Но ни один из них ничего не слышал о саколеве, хотя почти все плавали по морям Архипелага с самого начала войны за независимость.
— Не приходилось ли вам слышать имени Старкоса, капитана «Каристы», — настойчиво продолжал свои расспросы Анри д'Альбаре.
Это имя было совершенно неизвестно офицерам корвета. Впрочем, в том не было ничего удивительного, ибо речь шла всего лишь о владельце обыкновенного торгового судна, каких в портах Леванта встречаются сотни.
Однако Тодрос смутно припоминал, что он как будто слышал имя Старкоса во время одной из стоянок в порту Аркадия, в Мессинии. Это имя принадлежало капитану одного из тех промышлявших контрабандой судов, которые переправляли на берберийский берег невольников, проданных турецкими властями.
— Впрочем, это, должно быть, другой Старкос, — добавил он. — Тот, говорите вы, владелец саколевы, а саколева не пригодна для такой торговли.
— В самом деле, — согласился Анри д'Альбаре и прекратил разговор.
Но он не мог не думать о Старкосе, так как его мысли неизменно возвращались к непостижимой тайне исчезновения двух женщин — Хаджины Элизундо и Андроники. Теперь два этих имени были нераздельны в его воспоминаниях.
Двадцать пятого марта «Сифанта» находилась возле острова Самофракии, в шестидесяти лье к северу от Хиоса. Если учесть, сколько времени было ею затрачено на пройденный путь, то станет ясным, что в этих местах она должна была обшарить каждый уголок. И действительно, там, где из-за мелководья не мог пройти корвет, разведку производили его шлюпки. Но пока что все поиски оставались безрезультатными.
Остров Самофракия подвергся во время войны жестокому опустошению, и турки все еще держали его под своим гнетом. Можно было предположить, что за отсутствием удобной гавани корсары находили надежное убежище в многочисленных бухтах. Над островом высится гора Саос, достигающая пяти-шести тысяч футов; с такой высоты дозорным нетрудно заметить любой корабль и дать о нем знать, если он покажется им подозрительным.
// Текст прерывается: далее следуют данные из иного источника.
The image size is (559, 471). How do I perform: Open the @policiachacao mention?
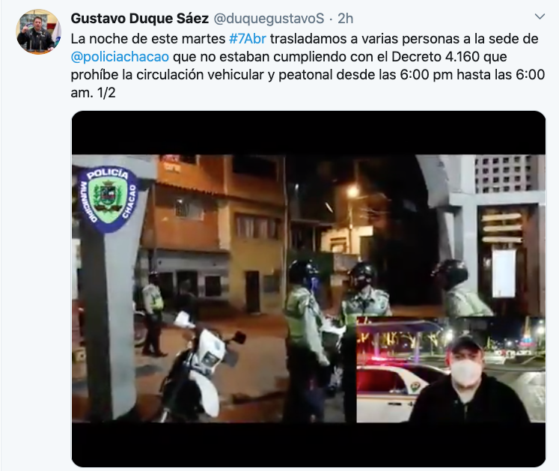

Предупрежденные таким образом заранее, пираты имели полную возможность скрыться, прежде чем им будет отрезан путь. Вероятно, дело обстояло именно так, ибо в этих почти пустынных водах «Сифанте» так и не встретился ни один корабль.
Тогда Анри д'Альбаре взял курс на северо-запад с тем, чтобы миновать остров Тасос, расположенный приблизительно в двадцати лье от Самофракии. Корвету пришлось лавировать, борясь с сильным встречным ветром; но вскоре он оказался вблизи берега, где море было спокойнее, и условия плавания стали более благоприятными.
Как непохоже сложилась судьба у различных островов Архипелага! В то время как Хиосу и Самофракии пришлось так много выстрадать от турок, Тасос, подобно Лимносу или Имбросу, не знал военных столкновений. Все население Тасоса составляют греки; нравы там патриархальные; мужчины и женщины до сих пор еще сохраняют в убранстве, одежде и прическах все изящество античного искусства. Турецкие власти, которым этот остров был подчинен с начала пятнадцатого века, могли бы беспрепятственно разграбить его, не встретив ни малейшего сопротивления. Однако в силу какой-то необъяснимой привилегии и несмотря на то, что богатство жителей острова само по себе могло возбудить вожделение этих весьма беззастенчивых варваров, Тасос до сих пор оставался нетронутым.
И все же, не прибудь туда «Сифанта», острову, вероятно, пришлось бы узнать все ужасы грабительского нападения.
Дело в том, что 2 апреля порту, который расположен на севере Тасоса и в наши дни носит имя Пиргос, угрожала высадка пиратов. К острову подошли пять или шесть пиратских кораблей по типу — мистики и жермы, в сопровождении бригантины, вооруженной дюжиной пушек. Высадка бандитов на острове несомненно привела бы к катастрофе, ибо население его не было искушено в сражениях и не располагало достаточными силами для сопротивления.
Но едва на рейде появился корвет, как на грот-мачте бригантины взвился флаг, и все пиратские корабли построились в боевую линию, что было необычайной дерзостью с их стороны.
— Уж не собираются ли они атаковать нас? — воскликнул капитан Тодрос, стоявший рядом с командиром на юте.
— Атаковать… или защищаться? — заметил Анри д'Альбаре, порядком удивленный таким поведением пиратов.
— Черт побери! Я ожидал, что эти негодяи будут удирать под всеми парусами!
— Напротив, капитан Тодрос, пусть сопротивляются! Пусть даже атакуют! Бели бы они обратились в бегство, некоторым из них несомненно удалось бы от нас уйти! Прикажите объявить боевую тревогу!
Приказ командира был немедленна выполнен. Пушки были заряжены, ядра сложены возле орудийной прислуги; палубные каронады приведены в боевую готовность, матросы получили оружие — мушкеты, пистолеты, сабли и абордажные топоры. Марсовые приготовились к маневру, как на случай боя на месте, так и на случай погони за беглецами. Все это делалось с такой же быстротой и четкостью, как на военном корабле.
Тем временем корвет приближался к флотилии, в равной степени готовый и к нападению и к отпору. Командир намеревался открыть огонь по бригантине и угостить ее залпом, способным вывести судно из строя, а затем, подойдя вплотную, бросить людей на абордаж.
Но было вполне вероятно, что пираты, делая вид, что готовятся к бою, на самом деле помышляют лишь о бегстве. Им не удалось осуществить его раньше, потому что прибытие корвета застигло их врасплох, а теперь он преграждал им выход в открытое море. Единственно, что им оставалось, — это хитростью попытаться проскочить в проход.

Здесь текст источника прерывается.